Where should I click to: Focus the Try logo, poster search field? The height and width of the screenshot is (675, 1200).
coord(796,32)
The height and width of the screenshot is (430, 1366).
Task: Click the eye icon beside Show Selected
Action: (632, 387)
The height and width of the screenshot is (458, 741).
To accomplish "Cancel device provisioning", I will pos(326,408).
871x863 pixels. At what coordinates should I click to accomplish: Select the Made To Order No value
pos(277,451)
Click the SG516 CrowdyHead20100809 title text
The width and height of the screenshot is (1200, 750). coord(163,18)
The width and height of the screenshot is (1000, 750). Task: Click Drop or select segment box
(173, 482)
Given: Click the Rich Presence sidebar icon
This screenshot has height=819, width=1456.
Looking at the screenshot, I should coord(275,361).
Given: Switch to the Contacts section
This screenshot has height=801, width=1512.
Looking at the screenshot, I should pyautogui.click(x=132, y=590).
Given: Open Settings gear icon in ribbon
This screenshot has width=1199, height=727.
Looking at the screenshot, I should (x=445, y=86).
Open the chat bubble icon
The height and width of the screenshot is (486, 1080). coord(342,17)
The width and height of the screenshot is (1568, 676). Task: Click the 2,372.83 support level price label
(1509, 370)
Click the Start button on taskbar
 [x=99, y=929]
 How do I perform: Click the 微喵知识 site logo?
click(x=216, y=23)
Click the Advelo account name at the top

################

All lines from the one containing "This screenshot has width=1199, height=727." to the end of the data above are to be set down exactly; no others belong in the answer.

#### [Solution to the exercise]
This screenshot has width=1199, height=727.
Looking at the screenshot, I should (x=445, y=86).
Open the chat bubble icon
The height and width of the screenshot is (486, 1080). coord(342,17)
The width and height of the screenshot is (1568, 676). Task: Click the 2,372.83 support level price label
(1509, 370)
Click the Start button on taskbar
 [x=99, y=929]
 How do I perform: Click the 微喵知识 site logo?
click(x=216, y=23)
Click the Advelo account name at the top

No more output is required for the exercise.